- **İstek**
Aşağıdaki girdilerden "You are a GUI" ifadesini içeren satırla başlayıp girdilerin sonuyla biten satırları, iki uç da dahil olmak üzere, hiç değiştirmeden geri döndür. Resimleri yanıta ekleme.

[Ekran görüntüleri için işaretleme verileri]

-----

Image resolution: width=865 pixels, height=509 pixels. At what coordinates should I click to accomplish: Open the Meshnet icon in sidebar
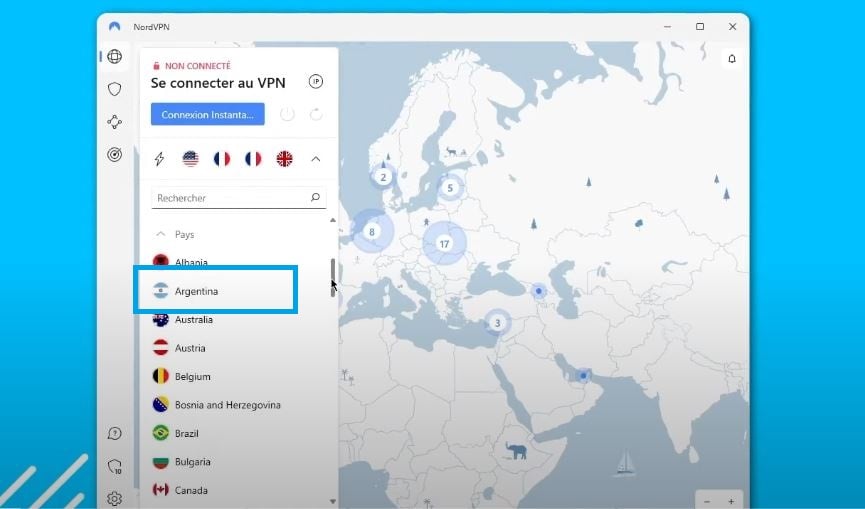click(x=114, y=122)

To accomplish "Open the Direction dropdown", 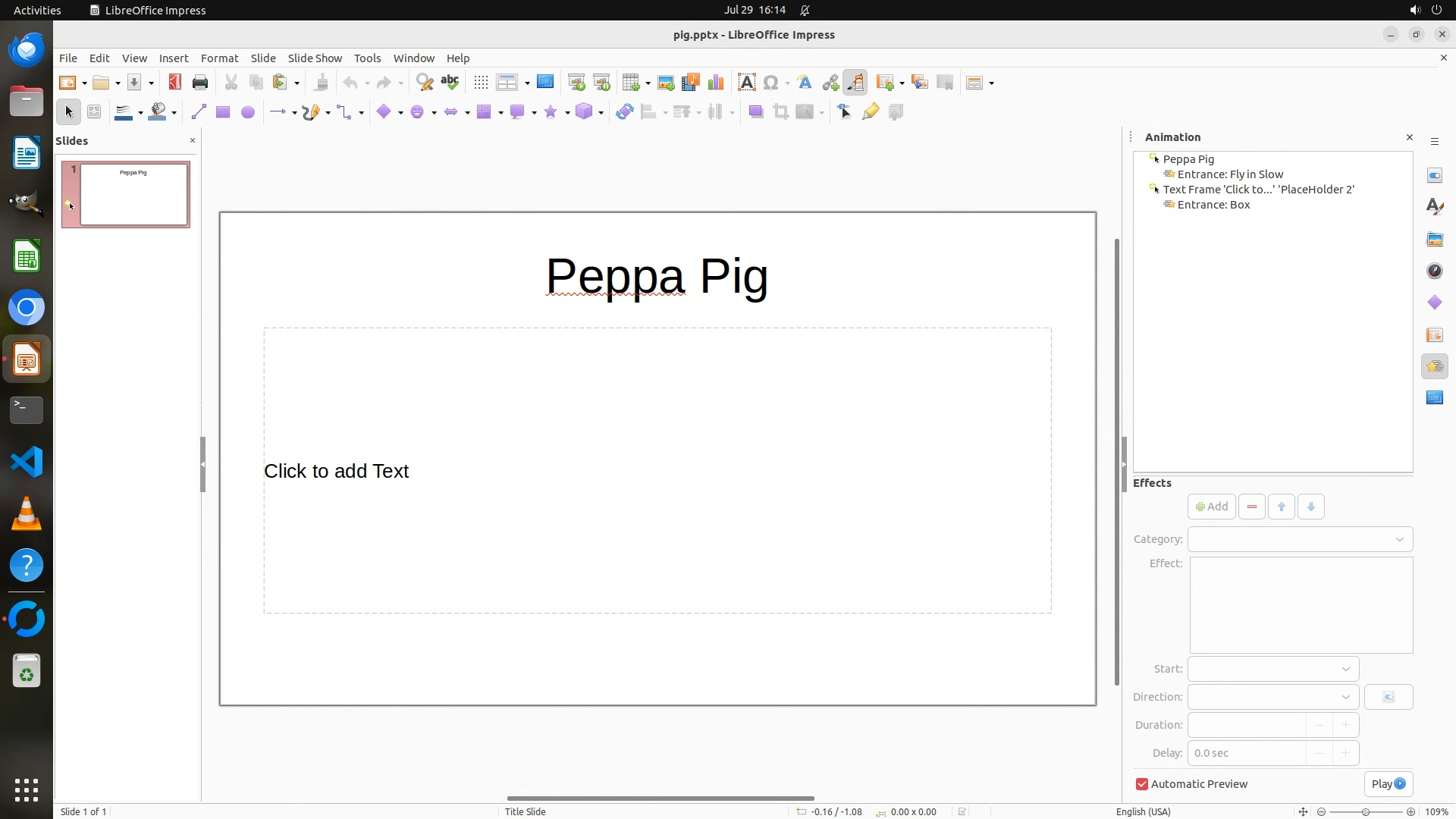I will 1272,697.
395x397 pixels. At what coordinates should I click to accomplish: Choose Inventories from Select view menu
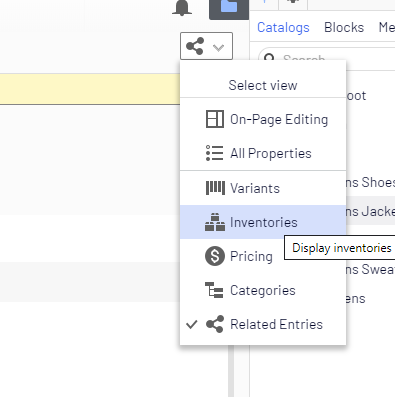[263, 222]
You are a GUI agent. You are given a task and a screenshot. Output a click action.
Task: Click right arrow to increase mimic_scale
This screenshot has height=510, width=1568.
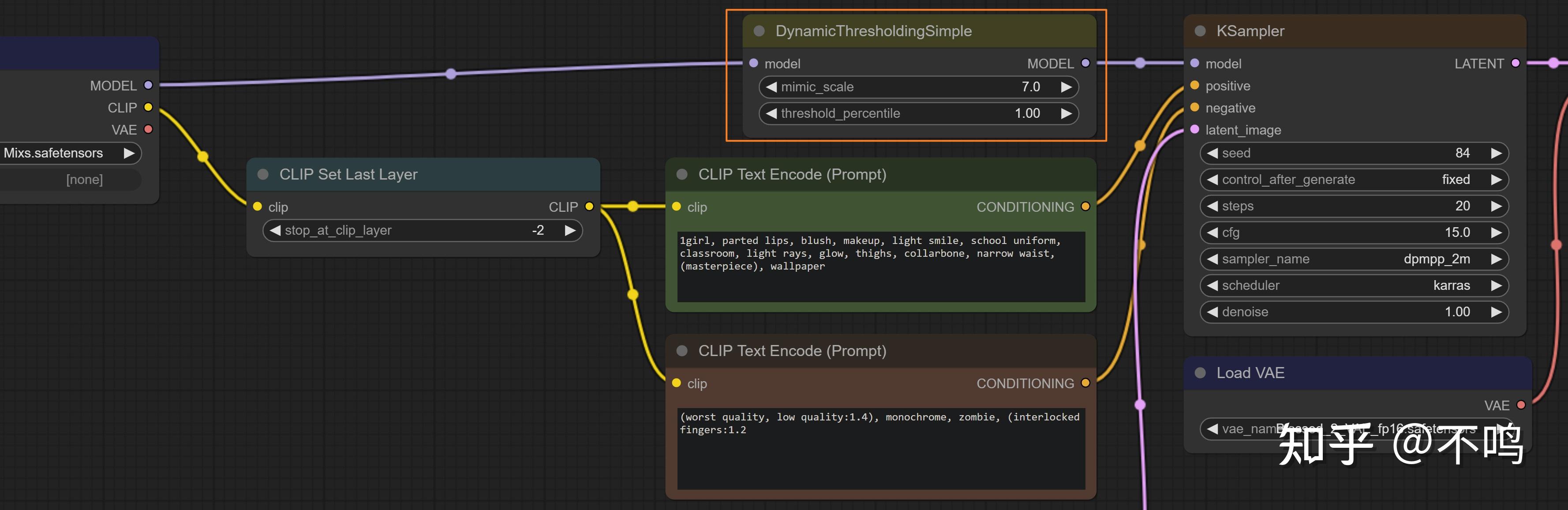click(x=1066, y=87)
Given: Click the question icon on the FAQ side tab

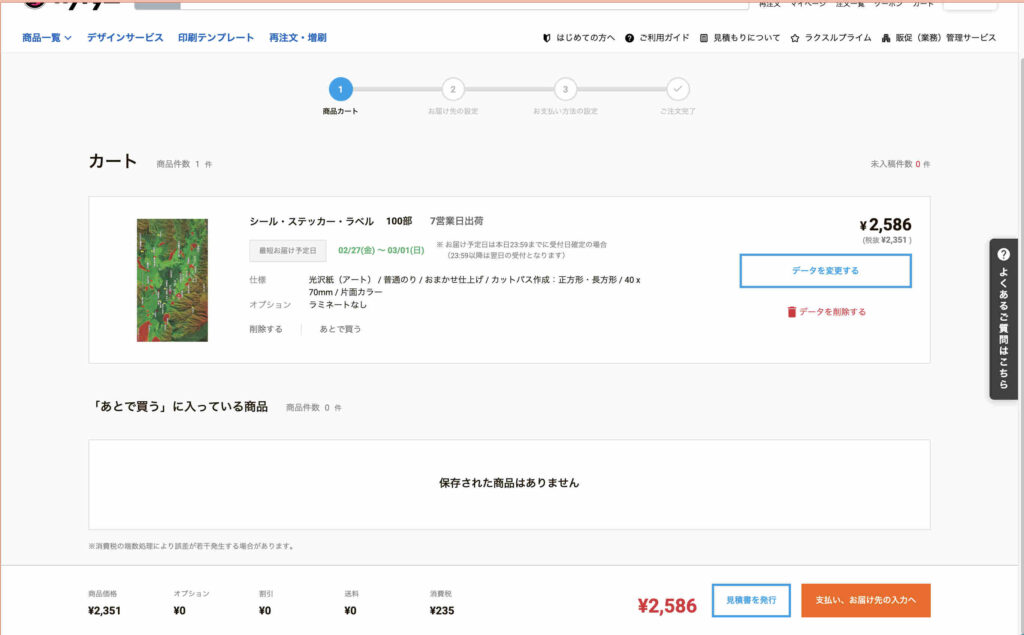Looking at the screenshot, I should tap(1003, 255).

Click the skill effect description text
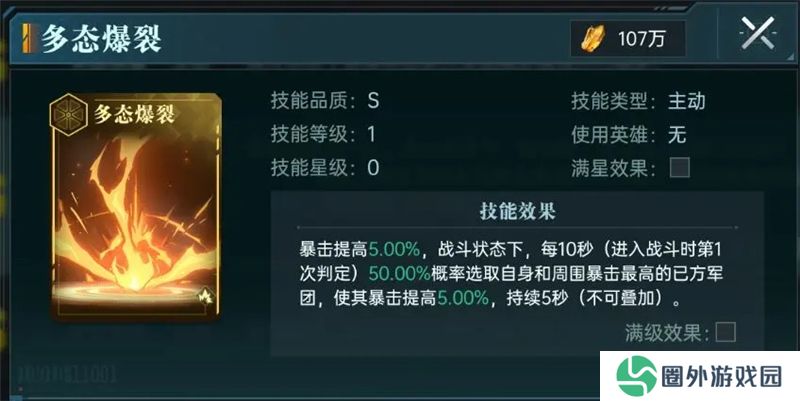[511, 273]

-----

- **Çıktı**
You are a GUI agent. You are given a task and a screenshot. Output a click action.
Task: Click right arrow to increase mimic_scale
This screenshot has height=510, width=1568.
click(x=1066, y=87)
Given: Click the question icon on the FAQ side tab

Looking at the screenshot, I should tap(1003, 255).

Click the skill effect description text
[511, 273]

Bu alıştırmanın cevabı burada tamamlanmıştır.